MediEvil is the opposite of all this, and I imagine that it felt old-fashioned even back then. The levels are incredibly linear, and not especially long – you can beat each one in a little under ten minutes, and that’s even if you’re taking your time and backtracking. The combat is ever-present, and it’s unforgiving, with inexplicable leaps in the difficulty curve every few levels. Even worse, each encounter also plays stiffly, more often than not you can get stun-locked into a near-instant death, and spend a few attempts figuring out how to exploit a monster’s programming rather than its weakness. Beyond that, it’s a short game, about six determined hours of gameplay, and the combat often feels like an exercise in extending that length, rather than a well-designed mechanic in its own right.

Beyond that, it’s all a little stiff beneath the surface. The sense of humour doesn’t reach much past the design, despite Jason Wilson’s committed, goofy performance as Fortesque, who happens to lack the bottom half of his jaw. The plot – bad guy comes back from the dead for revenge, Fortesque is the only person who can stop him – is perfunctory at best, and relies too much on the humour, deflating the stakes rather than layering them with humanity.

You will die to this scarecrow. A lot.

Rose-coloured nostalgia can make up for a lot. There’s a reason why nearly every console has a range of completely unremastered releases of old games that are digitally released for old fans to spend a nominal fee on. Players will concede a lot of technological advances, like updated graphics or ease-of-life gameplay, for a chance to play something that once gave them a rush of joy. That’s true of pretty much any artform, but especially true of video games.
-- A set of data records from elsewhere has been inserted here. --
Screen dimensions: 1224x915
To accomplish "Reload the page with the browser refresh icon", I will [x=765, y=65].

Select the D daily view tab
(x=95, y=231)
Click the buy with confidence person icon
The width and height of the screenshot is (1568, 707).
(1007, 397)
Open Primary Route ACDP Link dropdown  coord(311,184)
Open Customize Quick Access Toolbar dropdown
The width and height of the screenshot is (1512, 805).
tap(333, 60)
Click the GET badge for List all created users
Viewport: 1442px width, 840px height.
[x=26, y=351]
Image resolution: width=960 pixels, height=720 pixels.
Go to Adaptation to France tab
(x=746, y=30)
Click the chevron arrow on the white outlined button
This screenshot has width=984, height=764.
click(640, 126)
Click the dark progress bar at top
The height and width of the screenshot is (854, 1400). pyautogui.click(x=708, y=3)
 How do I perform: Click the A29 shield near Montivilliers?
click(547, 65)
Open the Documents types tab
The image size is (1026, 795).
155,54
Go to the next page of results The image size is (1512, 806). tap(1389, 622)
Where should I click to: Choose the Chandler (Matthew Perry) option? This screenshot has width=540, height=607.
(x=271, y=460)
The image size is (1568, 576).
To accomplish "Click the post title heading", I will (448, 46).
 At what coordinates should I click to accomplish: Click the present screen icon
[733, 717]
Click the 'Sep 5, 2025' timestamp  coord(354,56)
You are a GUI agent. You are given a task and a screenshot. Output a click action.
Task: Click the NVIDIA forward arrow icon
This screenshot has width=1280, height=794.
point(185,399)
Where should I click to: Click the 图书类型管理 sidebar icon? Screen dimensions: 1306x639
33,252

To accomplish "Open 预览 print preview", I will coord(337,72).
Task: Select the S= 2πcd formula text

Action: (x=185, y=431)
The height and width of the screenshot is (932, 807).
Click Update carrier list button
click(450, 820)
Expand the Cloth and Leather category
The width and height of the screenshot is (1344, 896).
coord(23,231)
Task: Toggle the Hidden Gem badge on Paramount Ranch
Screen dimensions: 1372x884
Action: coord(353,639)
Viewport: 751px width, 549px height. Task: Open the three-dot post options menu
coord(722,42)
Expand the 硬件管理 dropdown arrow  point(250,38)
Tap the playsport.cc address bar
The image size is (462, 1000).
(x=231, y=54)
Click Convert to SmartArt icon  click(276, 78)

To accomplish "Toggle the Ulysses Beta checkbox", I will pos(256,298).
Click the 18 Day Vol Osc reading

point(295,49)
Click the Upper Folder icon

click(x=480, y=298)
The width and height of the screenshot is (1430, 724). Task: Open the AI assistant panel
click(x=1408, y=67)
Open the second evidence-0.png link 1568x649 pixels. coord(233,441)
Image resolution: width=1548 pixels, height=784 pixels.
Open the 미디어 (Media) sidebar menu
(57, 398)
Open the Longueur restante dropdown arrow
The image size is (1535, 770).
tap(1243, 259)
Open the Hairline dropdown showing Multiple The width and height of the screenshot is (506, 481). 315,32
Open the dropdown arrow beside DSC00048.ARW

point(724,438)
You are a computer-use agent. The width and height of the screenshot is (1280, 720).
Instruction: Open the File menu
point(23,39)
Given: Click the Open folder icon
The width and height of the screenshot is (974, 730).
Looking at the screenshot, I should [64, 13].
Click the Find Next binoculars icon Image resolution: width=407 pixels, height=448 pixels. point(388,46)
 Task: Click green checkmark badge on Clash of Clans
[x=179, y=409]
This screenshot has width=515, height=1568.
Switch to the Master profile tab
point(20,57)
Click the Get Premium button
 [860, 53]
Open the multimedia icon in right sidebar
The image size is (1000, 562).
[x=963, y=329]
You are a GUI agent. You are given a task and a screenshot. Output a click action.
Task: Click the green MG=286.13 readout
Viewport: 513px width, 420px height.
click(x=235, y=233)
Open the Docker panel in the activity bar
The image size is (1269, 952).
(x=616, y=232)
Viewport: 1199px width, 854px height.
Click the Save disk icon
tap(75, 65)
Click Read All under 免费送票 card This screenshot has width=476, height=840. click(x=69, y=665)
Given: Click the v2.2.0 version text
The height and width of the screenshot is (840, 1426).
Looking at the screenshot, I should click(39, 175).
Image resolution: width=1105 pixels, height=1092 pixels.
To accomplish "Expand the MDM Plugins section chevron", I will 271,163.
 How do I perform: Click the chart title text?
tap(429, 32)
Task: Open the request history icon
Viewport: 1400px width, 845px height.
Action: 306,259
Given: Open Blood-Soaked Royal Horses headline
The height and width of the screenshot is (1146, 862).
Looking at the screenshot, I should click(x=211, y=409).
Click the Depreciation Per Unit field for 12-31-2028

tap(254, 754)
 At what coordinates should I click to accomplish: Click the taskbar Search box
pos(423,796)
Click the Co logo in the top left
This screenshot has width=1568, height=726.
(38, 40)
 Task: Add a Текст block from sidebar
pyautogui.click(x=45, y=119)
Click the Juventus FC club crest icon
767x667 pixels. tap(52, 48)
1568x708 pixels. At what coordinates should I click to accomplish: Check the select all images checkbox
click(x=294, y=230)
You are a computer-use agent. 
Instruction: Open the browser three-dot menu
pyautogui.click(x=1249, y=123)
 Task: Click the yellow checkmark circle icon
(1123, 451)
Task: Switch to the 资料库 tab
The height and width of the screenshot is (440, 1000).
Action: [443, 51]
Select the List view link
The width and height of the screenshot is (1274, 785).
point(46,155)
These remakes are a chance to cash in on that joy, but if it’s only polygon-deep, then I can imagine the shine wearing off. The first three remakes in this unofficial trilogy – the aforementioned N. Sanity, Reignited, and Nitro Fueled – have cemented themselves as essentials in my library, because they’re based on games that were good in the first place. These remakes build on the original, they don’t just remix them. But this new remaster ends up where my memory of the original is: on the shelf, more image than game.

MediEvil is available exclusively on the Playstation 4 from October 25.